## What is needed
Work out how many lines in the entries below include the word "will". Give nothing but the number.

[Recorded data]
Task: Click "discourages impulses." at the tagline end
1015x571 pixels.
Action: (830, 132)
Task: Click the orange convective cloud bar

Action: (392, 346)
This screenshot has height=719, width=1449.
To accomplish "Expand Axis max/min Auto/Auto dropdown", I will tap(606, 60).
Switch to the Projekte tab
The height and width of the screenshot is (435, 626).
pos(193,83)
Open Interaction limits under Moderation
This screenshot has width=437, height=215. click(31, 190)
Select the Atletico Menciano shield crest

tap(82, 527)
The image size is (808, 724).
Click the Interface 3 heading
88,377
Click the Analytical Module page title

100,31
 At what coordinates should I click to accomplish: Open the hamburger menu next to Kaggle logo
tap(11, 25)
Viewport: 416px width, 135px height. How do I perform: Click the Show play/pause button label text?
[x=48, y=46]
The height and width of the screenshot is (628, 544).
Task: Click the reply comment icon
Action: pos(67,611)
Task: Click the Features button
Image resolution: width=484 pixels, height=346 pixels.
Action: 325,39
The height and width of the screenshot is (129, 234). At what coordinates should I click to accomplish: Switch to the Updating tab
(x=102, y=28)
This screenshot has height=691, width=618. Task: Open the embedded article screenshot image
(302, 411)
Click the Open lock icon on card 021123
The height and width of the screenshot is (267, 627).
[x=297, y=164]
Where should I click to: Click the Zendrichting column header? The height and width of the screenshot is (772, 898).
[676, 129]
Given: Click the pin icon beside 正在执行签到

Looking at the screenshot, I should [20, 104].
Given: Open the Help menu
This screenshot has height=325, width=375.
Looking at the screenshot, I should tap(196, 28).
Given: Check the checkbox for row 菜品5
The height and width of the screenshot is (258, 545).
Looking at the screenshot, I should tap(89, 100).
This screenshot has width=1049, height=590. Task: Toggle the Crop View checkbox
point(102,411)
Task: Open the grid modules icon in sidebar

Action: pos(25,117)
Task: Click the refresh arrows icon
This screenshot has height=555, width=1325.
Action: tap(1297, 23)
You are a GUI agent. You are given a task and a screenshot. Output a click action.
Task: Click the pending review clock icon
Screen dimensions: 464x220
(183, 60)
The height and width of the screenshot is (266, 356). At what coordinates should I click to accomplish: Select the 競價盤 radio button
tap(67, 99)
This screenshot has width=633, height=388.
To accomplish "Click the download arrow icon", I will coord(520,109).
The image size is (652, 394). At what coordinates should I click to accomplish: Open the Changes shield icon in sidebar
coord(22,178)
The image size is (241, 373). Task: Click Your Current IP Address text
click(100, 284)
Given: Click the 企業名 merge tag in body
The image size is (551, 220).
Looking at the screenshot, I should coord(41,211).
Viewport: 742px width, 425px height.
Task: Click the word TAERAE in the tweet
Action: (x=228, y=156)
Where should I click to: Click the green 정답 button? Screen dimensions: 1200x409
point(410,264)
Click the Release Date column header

## The completed task
2